| Extracto proporcionado |
Ese no fue el único impacto que traería esta cinta. Luego, en el Papel literario de El Nacional, salió un comentario del film que le pareció tan bueno como la obra que examinaba. El autor era Juan Nuño. Todavía ese nombre no le decía nada. El texto poseía un estilo culto, la prosa era precisa y estaba lleno de punzantes afirmaciones. Entre las agudezas que adornaban al texto, se encontraba esta perla: el esteticismo de la cinta de Kubrick hace ver más cruda la violencia de los dibujos animados de Tom y Jerry. Ese relámpago fue el primero de muchos que recibiría de Nuño.
Unos años después, al entrar en la Universidad Central de Venezuela, el joven se encontró cara a cara con el doctor Juan Nuño, quien era el profesor de lógica de la Escuela de Filosofía. De este profesor recibiría muchas más centellas durante las próximas décadas. Nuño era capaz de hipnotizar, gracias a su cultura enciclopédica, hasta con una árida clase de lógica. Poseía la maestría para convertir al silogismo en una aventura a través del pensamiento occidental. A partir de allí, nuestro protagonista comenzó a separarse del canto de sirenas románticas.
El joven aprendiz de filósofo tuvo en Juan Nuño a un modelo de pensador de gran calado, que podía cumplir con las exigencias de la academia, así como con las obligaciones que un intelectual tiene para con la sociedad: denunciar los vicios de pensamiento que ponen en peligro a la dignidad humana.
Contra el irracionalismo
La bestia negra del pensamiento de Nuño es el irracionalismo. Con ese propósito, Nuño nos recuerda que “al final de la República, Platón condena a la poesía y expulsa del estado modelo (…) la razón impone su destierro y se liquida así la vieja querella entre la filosofía y poesía, esto es, entre mito y razón” (Sentido de la filosofía contemporánea, Caracas, UCV, 1965, p. 49). La trascendencia de esta afirmación es enorme. Pues, a partir de allí, Occidente comprenderá al mundo y al hombre a partir de la razón. Este triunfo atravesó toda la historia. Logró un compromiso con el cristianismo y se afianzó en la era moderna hasta el siglo XIX, con el apogeo de la visión hegeliana del mundo: “todo lo real es racional y todo lo racional es real”.

| Datos aportados |
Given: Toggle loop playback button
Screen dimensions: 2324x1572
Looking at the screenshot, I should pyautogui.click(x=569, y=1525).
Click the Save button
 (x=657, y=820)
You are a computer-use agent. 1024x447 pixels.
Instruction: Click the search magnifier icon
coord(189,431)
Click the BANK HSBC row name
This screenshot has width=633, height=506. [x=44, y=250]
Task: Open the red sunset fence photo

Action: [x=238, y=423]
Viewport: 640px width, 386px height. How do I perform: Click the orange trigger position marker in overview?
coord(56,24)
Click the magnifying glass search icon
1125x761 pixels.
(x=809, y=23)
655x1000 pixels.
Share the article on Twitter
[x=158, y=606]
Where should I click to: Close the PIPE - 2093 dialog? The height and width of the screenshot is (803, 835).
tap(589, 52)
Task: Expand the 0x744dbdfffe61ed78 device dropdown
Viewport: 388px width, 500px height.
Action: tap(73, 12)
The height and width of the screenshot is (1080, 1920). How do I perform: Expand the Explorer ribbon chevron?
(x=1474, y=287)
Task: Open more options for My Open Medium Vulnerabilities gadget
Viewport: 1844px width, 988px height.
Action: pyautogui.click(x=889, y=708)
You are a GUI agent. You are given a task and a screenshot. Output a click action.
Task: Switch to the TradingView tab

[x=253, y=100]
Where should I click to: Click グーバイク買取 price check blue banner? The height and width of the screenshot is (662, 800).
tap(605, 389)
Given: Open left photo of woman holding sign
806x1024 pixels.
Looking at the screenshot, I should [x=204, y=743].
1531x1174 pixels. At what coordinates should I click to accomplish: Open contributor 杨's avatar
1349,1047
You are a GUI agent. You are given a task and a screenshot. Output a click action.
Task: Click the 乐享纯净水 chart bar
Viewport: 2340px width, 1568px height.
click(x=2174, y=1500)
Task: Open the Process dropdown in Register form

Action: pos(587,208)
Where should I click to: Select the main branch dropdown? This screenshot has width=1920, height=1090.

| Tareas |
1. Responde estas preguntas sobre el texto acerca de Juan Nuño:
(a) ¿En qué publicación salió el comentario del film escrito por Juan Nuño?
(b) ¿Qué materia enseñaba Nuño en la Escuela de Filosofía?
(c) Según la cita del texto, ¿qué condena Platón al final de la República?
2. Reproduce sin ningún cambio el tramo del texto sobre Juan Nuño que va desde "El joven aprendiz" hasta "la dignidad humana.", con ambos fragmentos incluidos.
Los registros no intervienen en nada de esto.

| Soluciones |
1.
(a) En el Papel literario de El Nacional.
(b) Lógica.
(c) La poesía.

2.
El joven aprendiz de filósofo tuvo en Juan Nuño a un modelo de pensador de gran calado, que podía cumplir con las exigencias de la academia, así como con las obligaciones que un intelectual tiene para con la sociedad: denunciar los vicios de pensamiento que ponen en peligro a la dignidad humana.